Industrial-scale 'distillation' turns the API into a geopolitical battleground

🕒 Published on Zendoric: June 27, 2026 · 09:00
Anthropic claims before the U.S. Senate that operators affiliated with Alibaba would have squeezed Claude with nearly 25,000 accounts and 28.8 million exchanges. Beyond the accusation —which should be read with legal caution— the episode reveals something fundamental: a model's true security perimeter is no longer its code, but its own responses.
Some news matters less for its headline than for what it lays bare. According to a letter from Anthropic addressed to senators Tim Scott and Elizabeth Warren and revealed by Reuters on June 24, 2026, operators affiliated with Alibaba and its Qwen lab allegedly carried out, between April 22 and June 5, the largest known capability-extraction campaign against the company: more than 28.8 million exchanges through nearly 25,000 fraudulent accounts. It is worth stressing that these are Anthropic's accusations, not facts proven in court; Alibaba—which is also contesting its inclusion on the Pentagon's list of Chinese military companies—did not immediately respond to Reuters.

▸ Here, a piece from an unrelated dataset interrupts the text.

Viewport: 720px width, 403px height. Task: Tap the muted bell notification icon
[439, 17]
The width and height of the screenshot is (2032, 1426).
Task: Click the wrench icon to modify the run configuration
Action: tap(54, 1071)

What is technically interesting is the method. 'Distillation' breaks no locks and steals no weights: it trains a weaker model on the outputs of a more advanced one, simply by conversing with it at massive scale. It is, in a sense, reverse-engineering knowledge. And it poses an uncomfortable problem for the whole industry: if the answers a model gives its legitimate customers are also the vector through which its 'way of reasoning' can be absorbed, then a lab's most valuable asset leaks out the very door through which it delivers value.
The scale cited by Anthropic marks an order-of-magnitude jump from earlier cases the company itself had documented—attributed to DeepSeek, Moonshot AI or MiniMax. That suggests detection of these patterns is maturing: telling 25,000 coordinated accounts apart from 25,000 real users requires sophisticated abuse analytics, and the fact that Anthropic can quantify it with this precision is, in itself, a sign of defensive capability.
The geopolitical frame adds an irony hard to ignore. The letter was sent, according to the account, two days before the Department of Commerce imposed restrictions on Mythos and Fable over fears of their use by foreign military intelligence, forcing Anthropic to disable them globally. The company denounces the theft of its capabilities and, almost simultaneously, sees the deployment of those same models curtailed by its own government. It is the classic dual-use technology dilemma taken to the extreme.
The constructive reading is that we are witnessing the birth of a new discipline: the protection of 'output' as operational intellectual property. Watermarks in responses, intelligent rate limits, detection of synthetic query patterns and, above all, public-private cooperation on threat intelligence—which Anthropic says it supports—will define the next frontier of AI security. The case, whether or not its details are confirmed, has already served a purpose: no one in the sector will look at their API again as merely a revenue channel.